:: Description of the task ::
The lines from the one containing "Where should I click to: Select" through the last line below, both ends included, must be reproduced exactly, with no pictures.

....

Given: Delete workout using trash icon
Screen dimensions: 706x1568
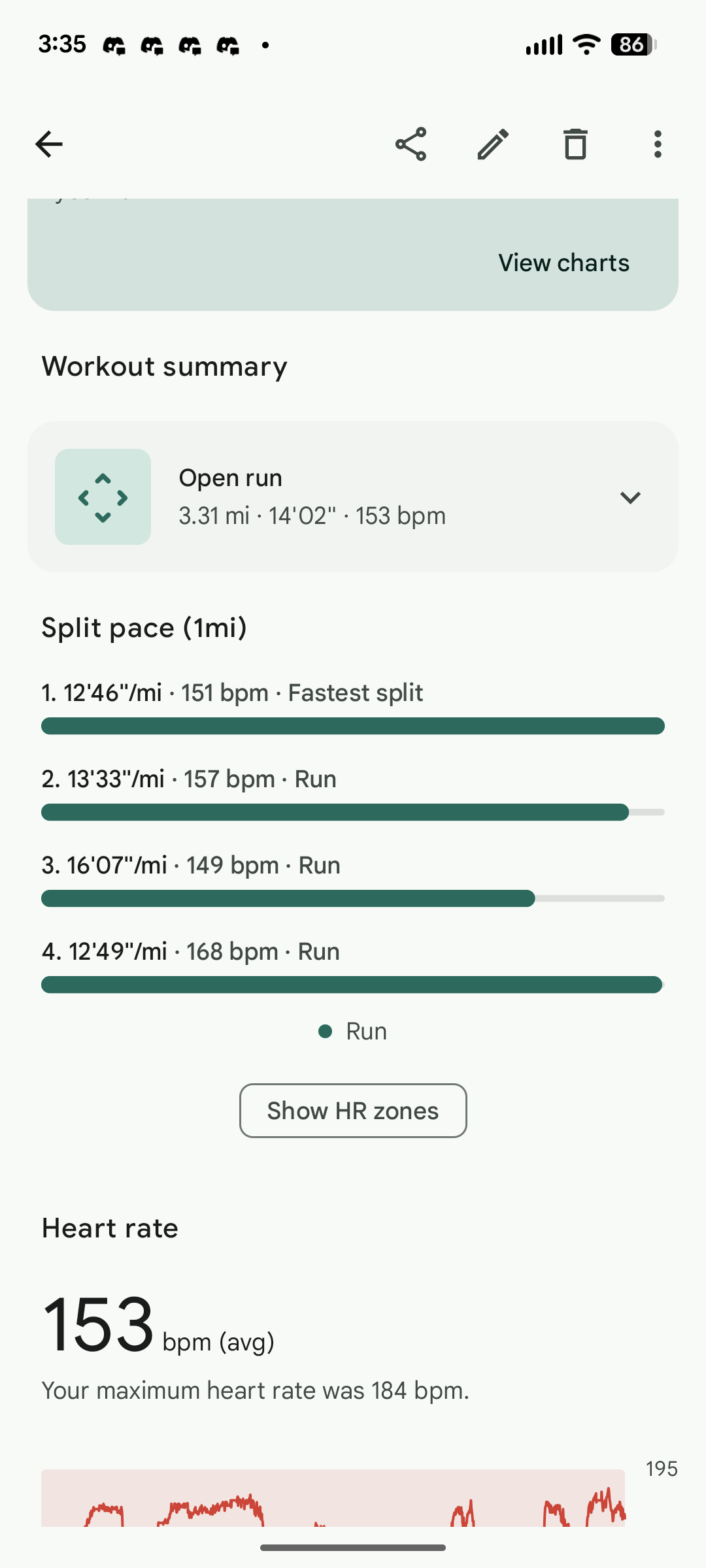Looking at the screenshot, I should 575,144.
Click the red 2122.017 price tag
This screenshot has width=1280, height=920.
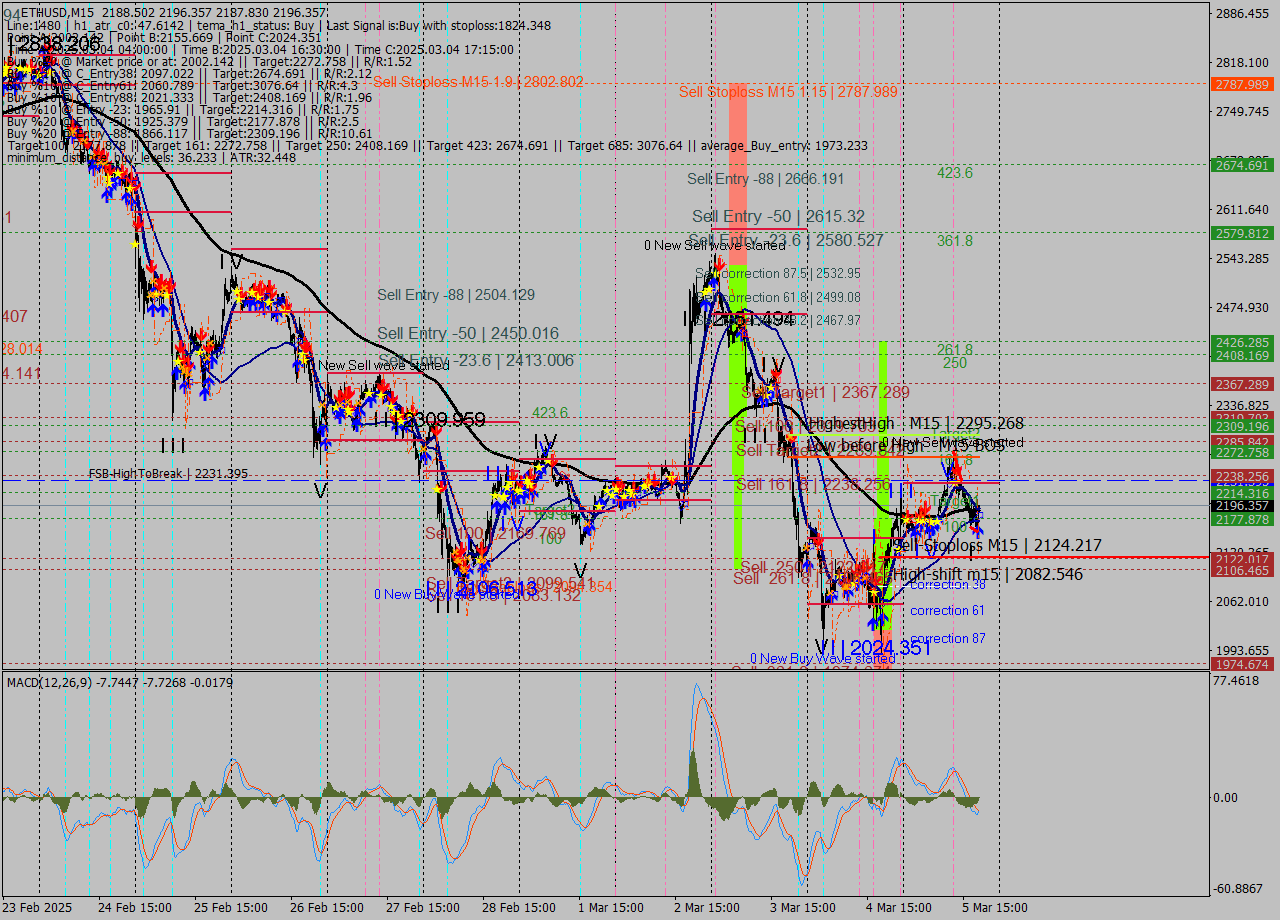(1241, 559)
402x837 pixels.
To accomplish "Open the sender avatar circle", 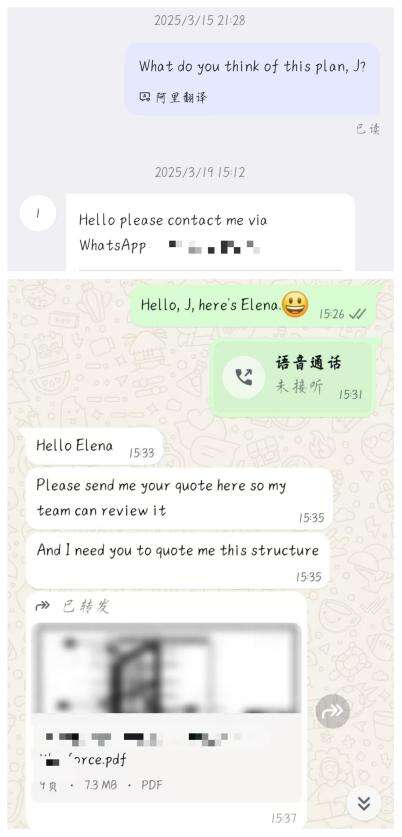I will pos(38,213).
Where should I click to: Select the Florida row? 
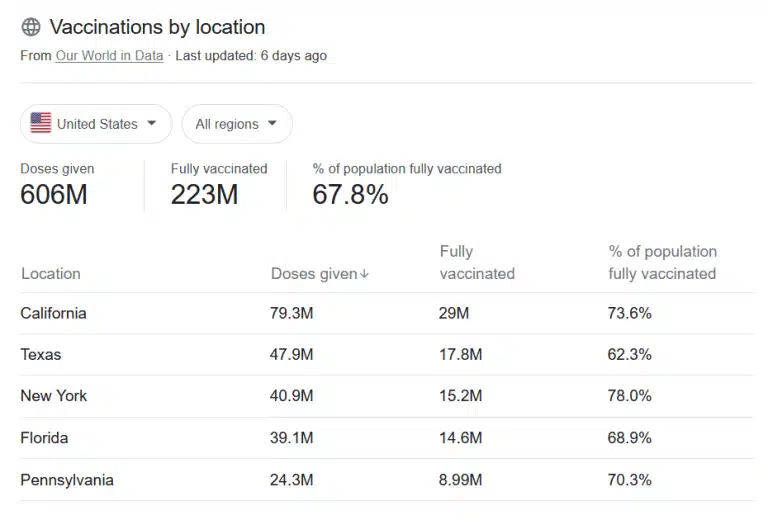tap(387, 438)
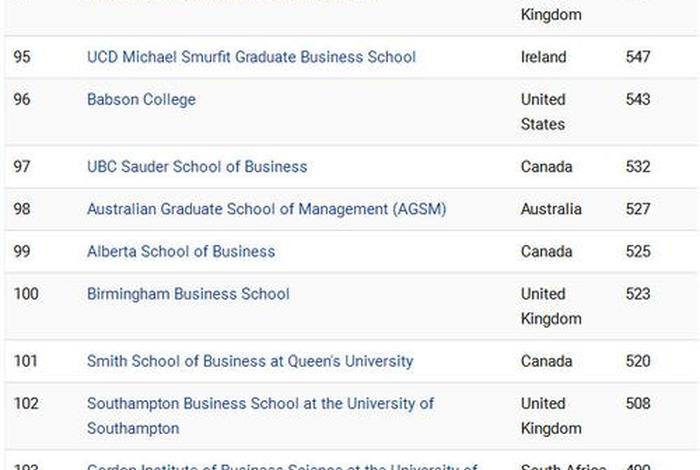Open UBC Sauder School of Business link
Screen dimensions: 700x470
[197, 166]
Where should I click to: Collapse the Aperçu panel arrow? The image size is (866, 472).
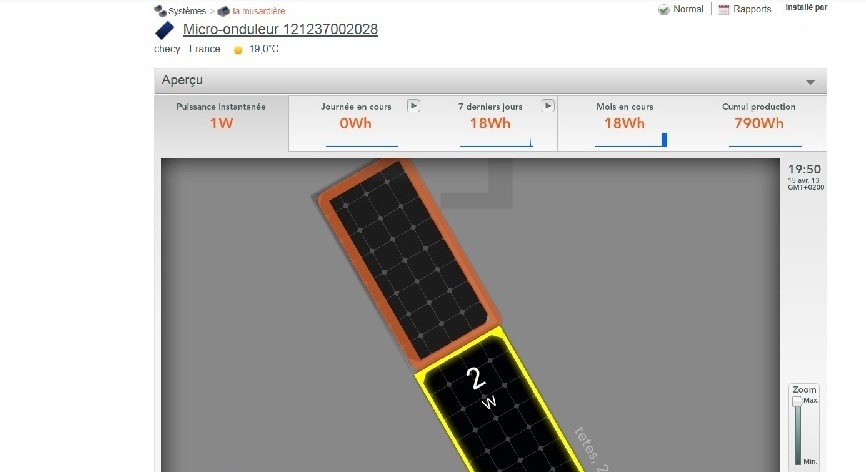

....

:: Solution for this task ::
Where should I click to: Select the Florida row? 
tap(387, 438)
Open UBC Sauder School of Business link
Screen dimensions: 700x470
[197, 166]
Where should I click to: Collapse the Aperçu panel arrow? The image size is (866, 472).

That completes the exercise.